**THE DATA:**
* * *

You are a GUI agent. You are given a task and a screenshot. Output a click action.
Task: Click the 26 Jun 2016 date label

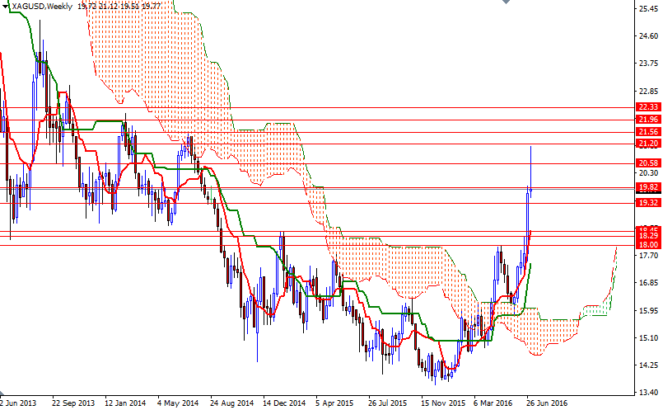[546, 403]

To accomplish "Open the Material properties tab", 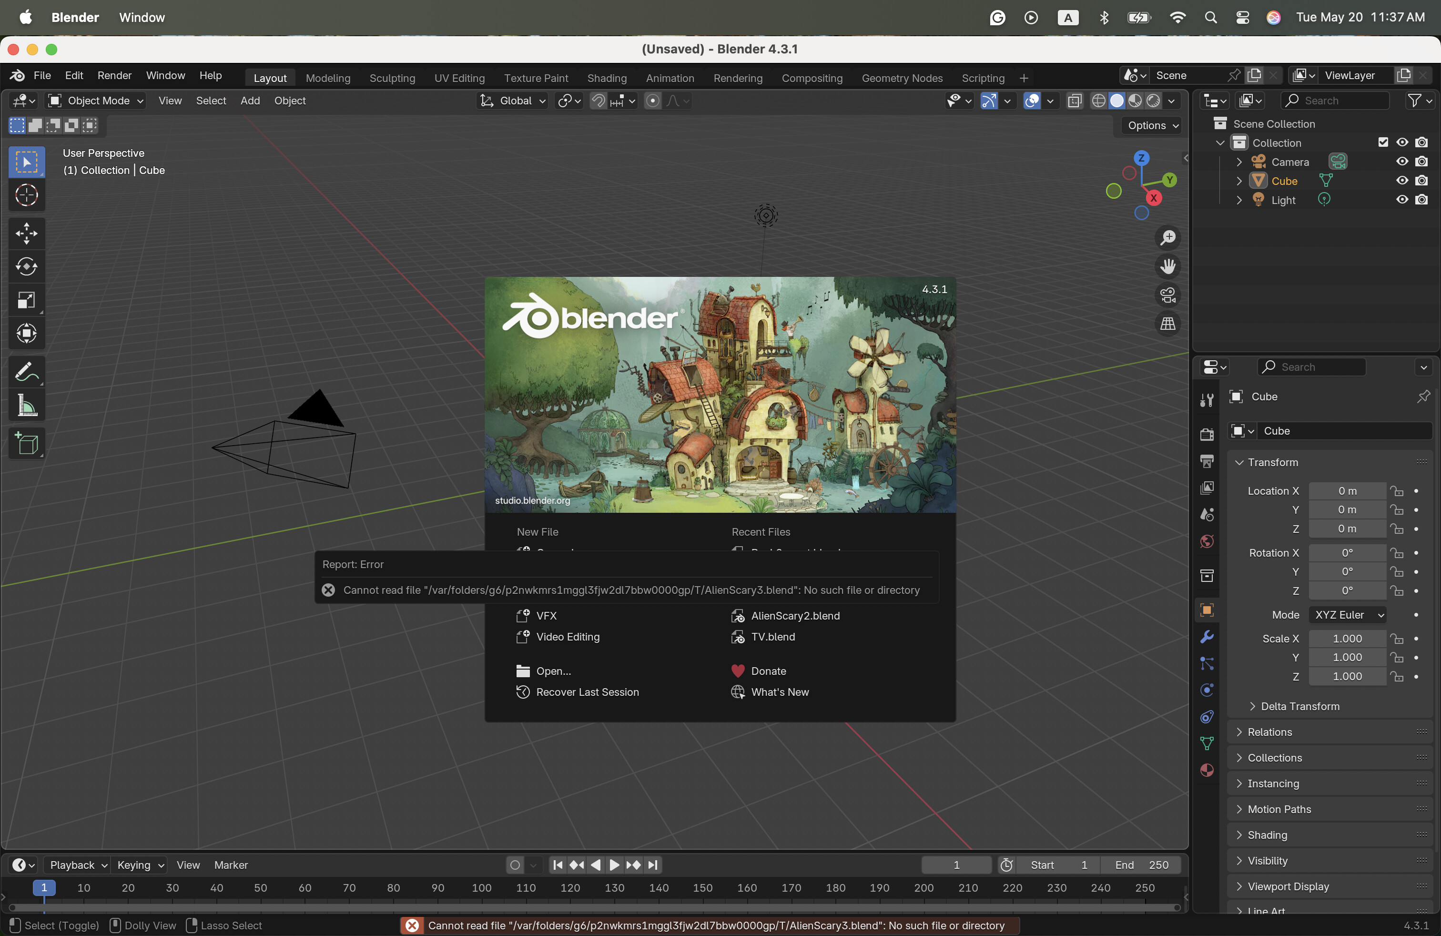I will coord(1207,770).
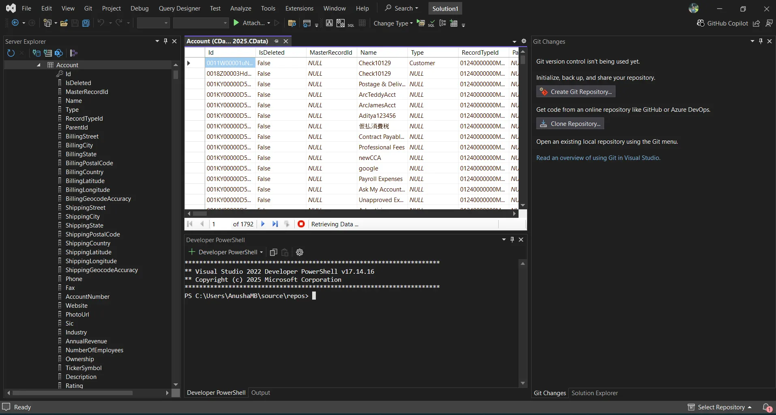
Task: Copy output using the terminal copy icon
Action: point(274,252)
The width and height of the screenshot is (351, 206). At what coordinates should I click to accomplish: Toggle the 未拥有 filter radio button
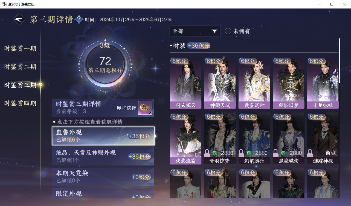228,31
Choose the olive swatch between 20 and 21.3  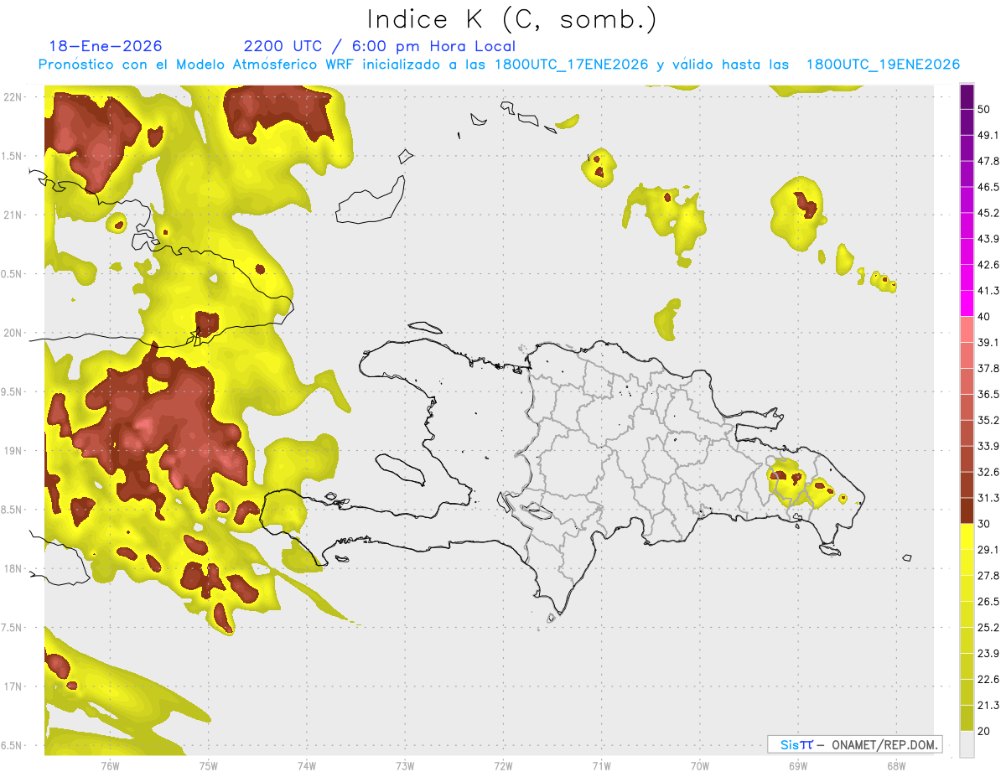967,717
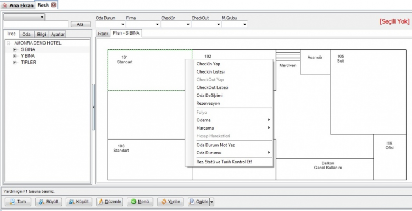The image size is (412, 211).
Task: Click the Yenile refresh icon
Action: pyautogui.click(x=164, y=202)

* * *

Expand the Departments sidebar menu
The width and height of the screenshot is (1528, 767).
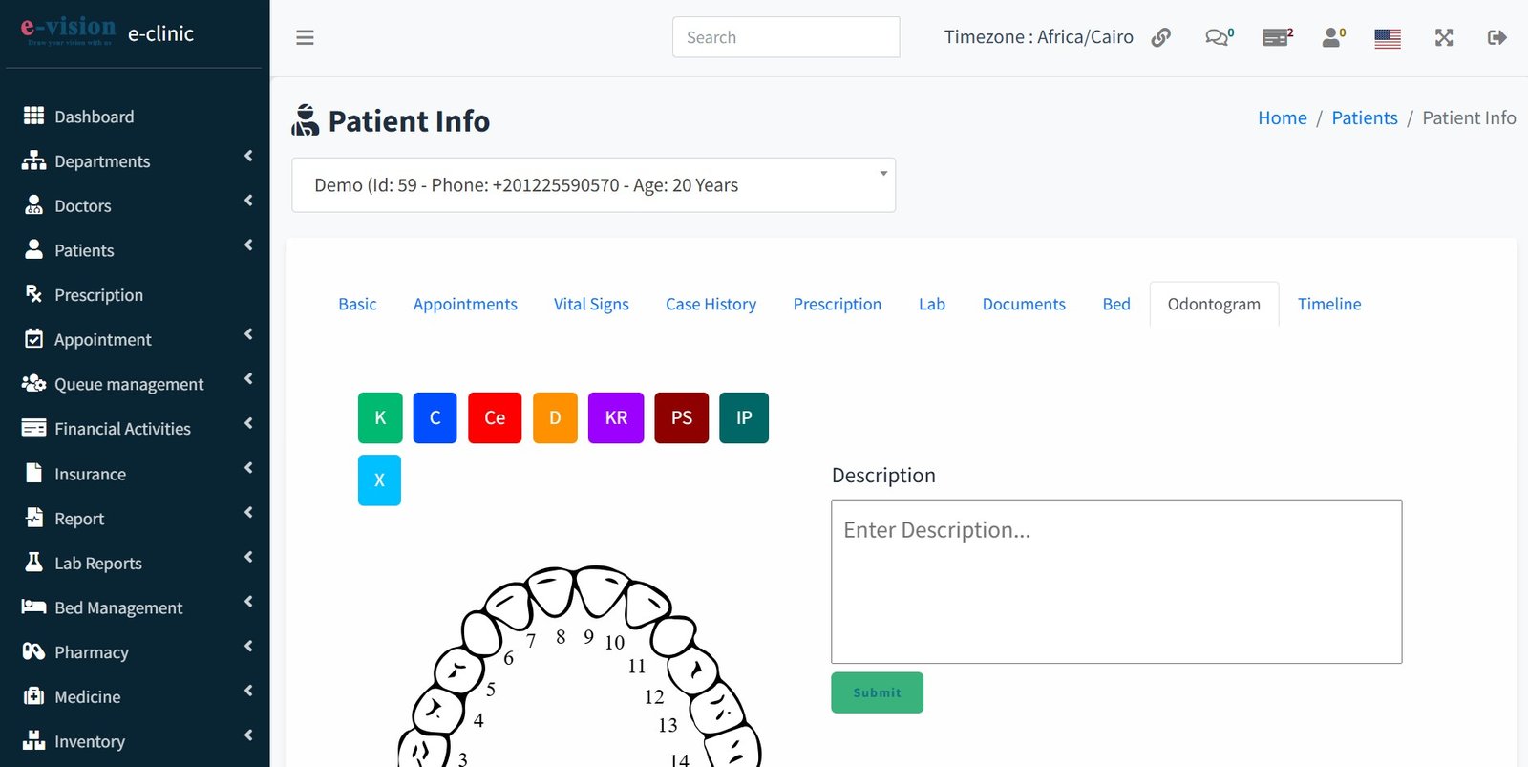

* * *

**INSTRUCTION:** Copy out every line of the rows above that contains the word "width".

**ANSWER TO THIS EXERCISE:**
The width and height of the screenshot is (351, 206). At what coordinates should I click to accomplish: Toggle the 未拥有 filter radio button
The width and height of the screenshot is (1528, 767).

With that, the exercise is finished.